▸ **Your objective**
Take each line of the records below that contains the string "screenshot" and copy it.

▸ **Data provided**
━━━━━━━━━━━━━━━━━━━━
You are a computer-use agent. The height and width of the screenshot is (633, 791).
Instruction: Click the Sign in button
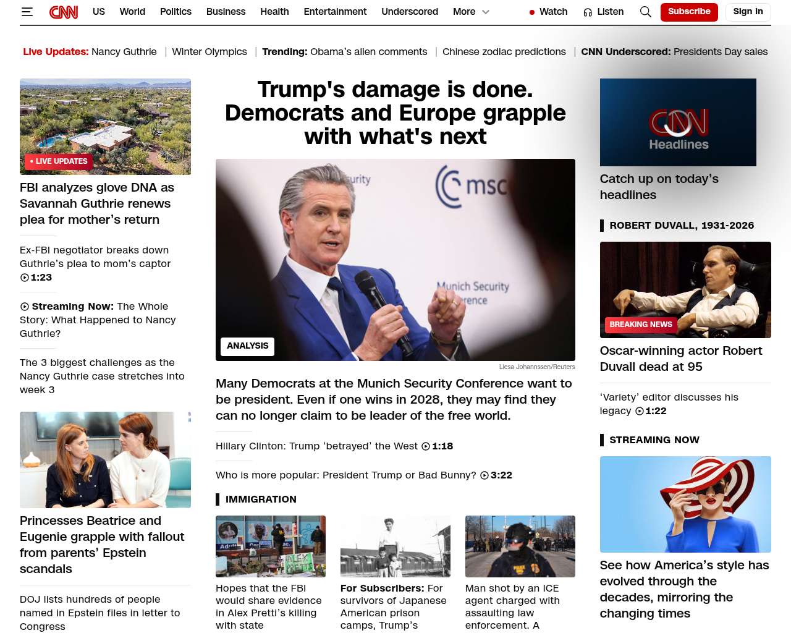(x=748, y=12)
━━━━━━━━━━━━━━━━━━━━
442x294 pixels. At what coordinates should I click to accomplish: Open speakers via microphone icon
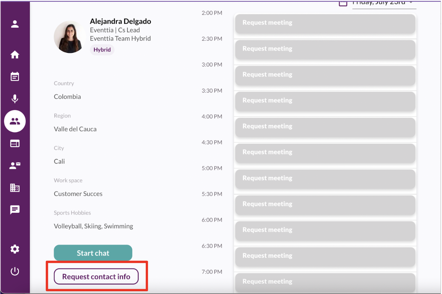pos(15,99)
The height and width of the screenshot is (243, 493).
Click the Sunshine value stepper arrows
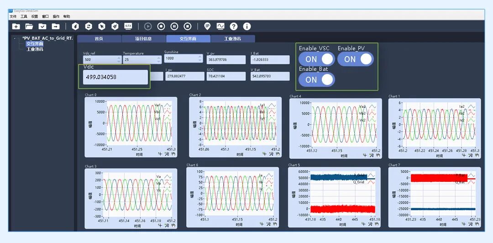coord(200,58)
━━━━━━━━━━━━━━━━━━━━
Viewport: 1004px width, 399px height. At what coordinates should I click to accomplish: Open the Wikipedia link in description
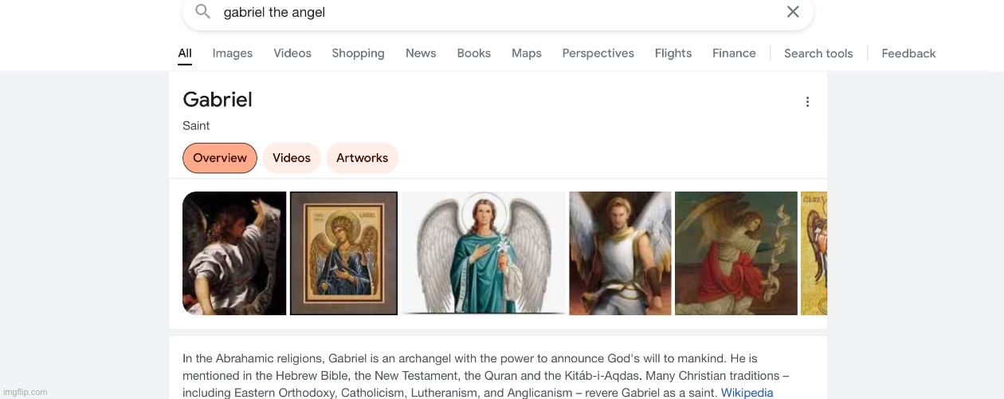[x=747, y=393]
━━━━━━━━━━━━━━━━━━━━
▸ **Answer section**
You are a computer-use agent. The height and width of the screenshot is (633, 791).
The height and width of the screenshot is (243, 493).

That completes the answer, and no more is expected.